A market correction was long overdue: Saurabh Mukherjea
The Indian markets are still 15-20% overvalued, but that does not mean that the markets will correct by that much, says Ambit Capital CEO Saurabh Mukherjea
Mumbai: The BSE Sensex partly recovered from a 1,275-point descent on Tuesday, closing 561 points below its previous close. A global stocks crash, return of long-term capital gains tax in shares and budget proposals expected to push up inflation and interest rates are seen as some of the reasons for the ongoing correction.
However, Saurabh Mukherjea, CEO of Ambit Capital, says the Indian market is still overvalued by 15-20%. Until banks start increasing interest rates, domestic investors have few investment options, he said.
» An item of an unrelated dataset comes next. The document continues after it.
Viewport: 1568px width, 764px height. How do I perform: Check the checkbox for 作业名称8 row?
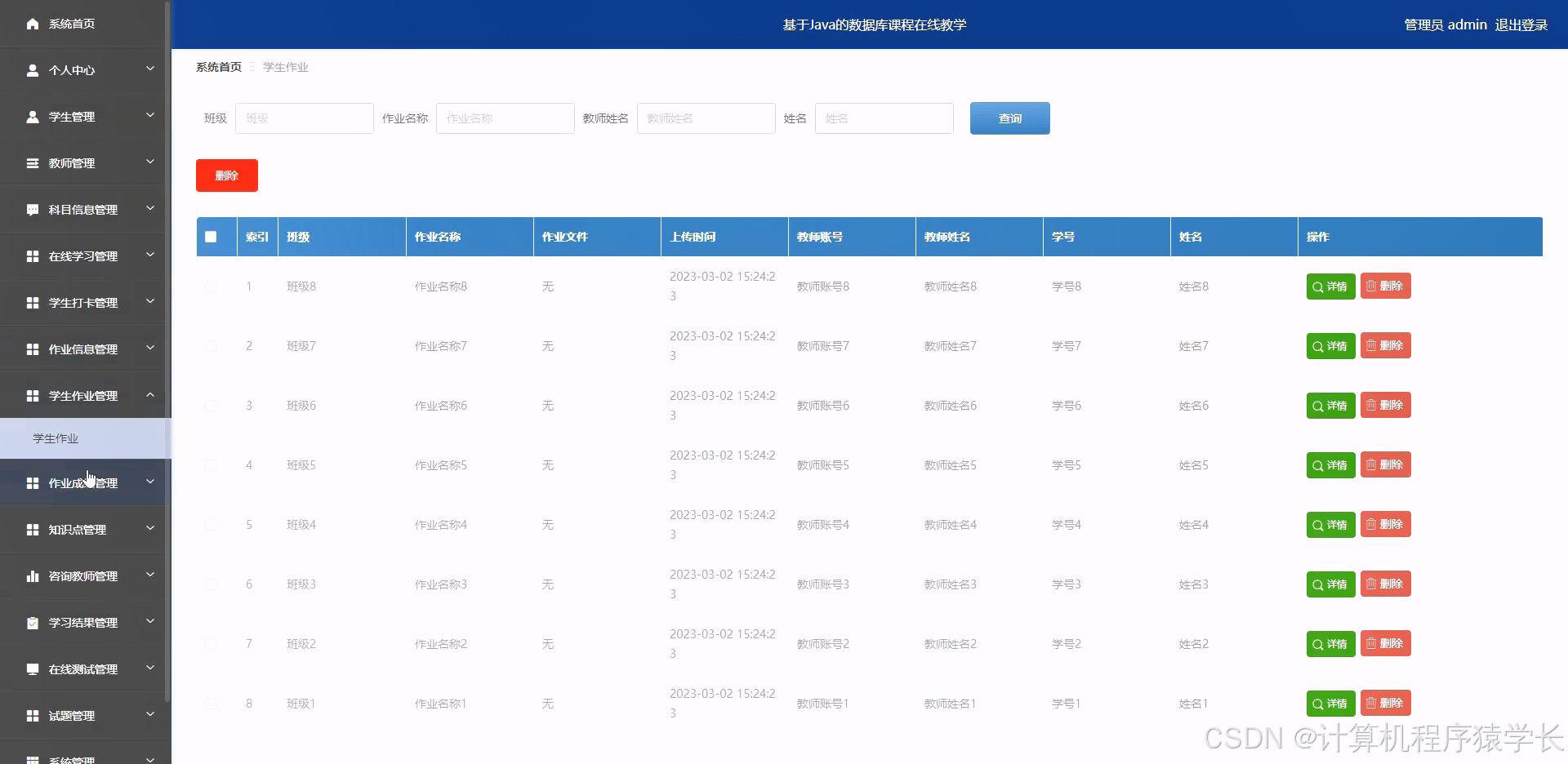(x=212, y=286)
Edited excerpts from an interview:
What are your initial thoughts on the market crash?
We have been saying this for the past year that the markets are overvalued so much to the extent that markets did not have any correlation or drew parallel with the fundamentals.
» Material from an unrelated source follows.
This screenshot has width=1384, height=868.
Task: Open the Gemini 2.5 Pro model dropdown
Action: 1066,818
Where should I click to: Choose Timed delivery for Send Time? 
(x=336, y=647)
So, from that point of view, a market correction was long overdue.
What are the factors that led to the correction? And do you envisage more pain in the future?
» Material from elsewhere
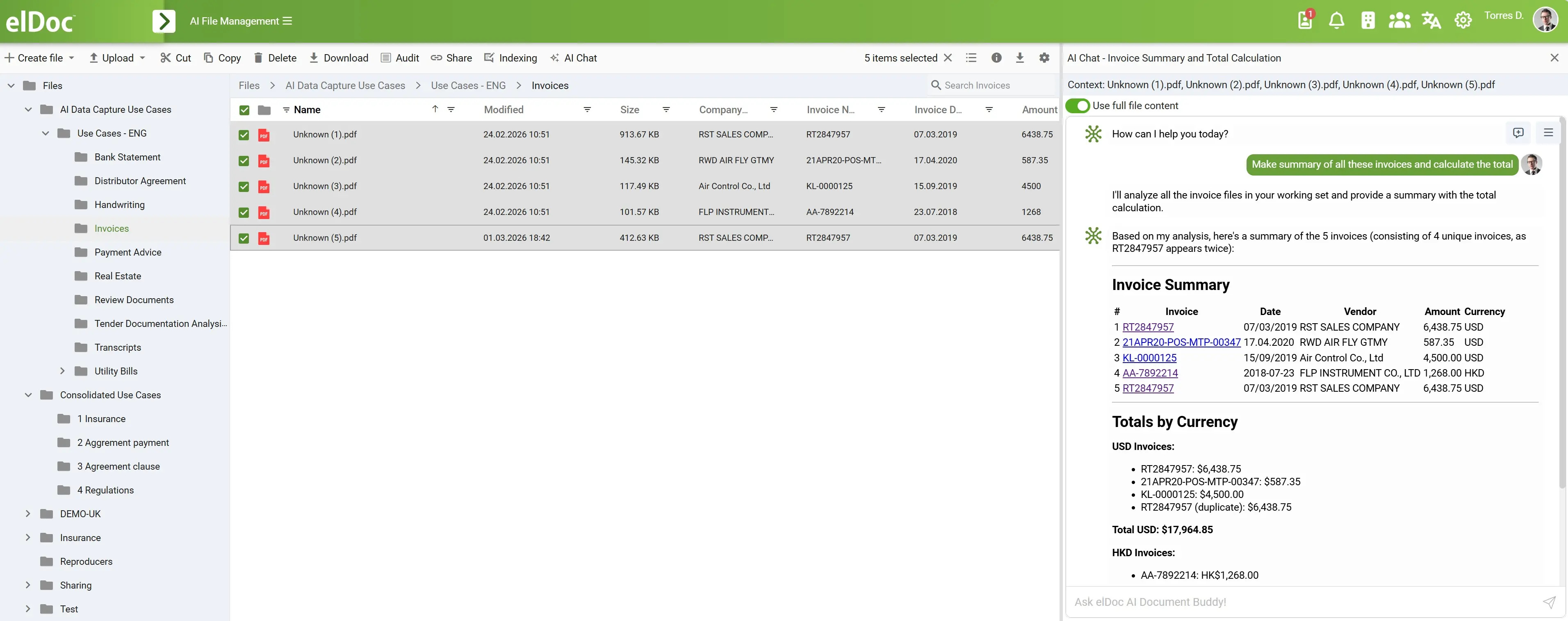Click the Download toolbar button

tap(338, 58)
Why the markets have corrected is one of the easiest and not required discussions one can have at this moment.
With regards to “Will there be any more correction?”, a 5-6% correction at this point does not bring the market back to its fair value.
The Indian markets are still 15-20% overvalued, but that does not mean that the markets will correct by that much. Markets have stayed overvalued for the past one year and they will remain overvalued for some more time to come. But it is safe to assume that we are still 15-20% away from fair value.
Any learning that we can get from the market crash?
We haven’t seen a proper correction so far, it is just a month of push-back. So, no lesson can be drawn just yet. We need to wait for the dust to settle and the whole thing to play out before we can say that we need to learn from the crash.
Do you think that other asset classes have become more attractive? If yes, then which ones?
This is not just an equity crash but a bigger correction has been in the bond markets. The g-sec (government securities) yields have increased from 6.3% to 7.6-7.7% in six months. So clearly, the bigger correction is in the bond markets. This is the case both in India and abroad and commodities have rallied in the meantime. So, the two biggest financial asset classes have pulled back. But it is difficult to say whether the correction has bottomed out as yet.
Gold historically has a negative correlation with equities; if equity sees a downturn, then gold is a safe harbour asset.
Do you think domestic institutional investors (DIIs) which invested a mere Rs400 crore in Indian equities so far this year, may go slow going ahead as well?
As yet, I do not see any major decision change in domestic investing; going forward, it is not evident where the DIIs will invest or how they will invest. Real estate or bonds do not look particularly reassuring in their prospects. Until the banks start hiking rates, domestic investors have a challenge in terms of sectors where they can invest.
Typically, how much do domestic factors contribute in a rally or a downturn such as this? Is it that domestic factors matter more in a rally, and global factors weigh more in a downturn?
We should not speculate on why markets have corrected or gone up.
Look at the market fundamentally, focus on valuation. Markets were overvalued a week ago, they are still overvalued by 15-20%. Whether the reason for correction is domestic or global is immaterial.
Should the Indian markets move towards defensive sectors?
It is hard to pinpoint a defensive sector, in a broadly over-valued market. But IT and FMCG were trading at fairer levels for most of last year. There are still opportunities in large cap IT stocks and pharma stocks are largely neglected.
So, there are prospects in some large cap pharma stocks that have suffered a beating in the past one year.
There are some CASA- funded banks that are trading at one times their price, decent quality private and public sector banks that one can look at.
Nasrin Sultana contributed to this story.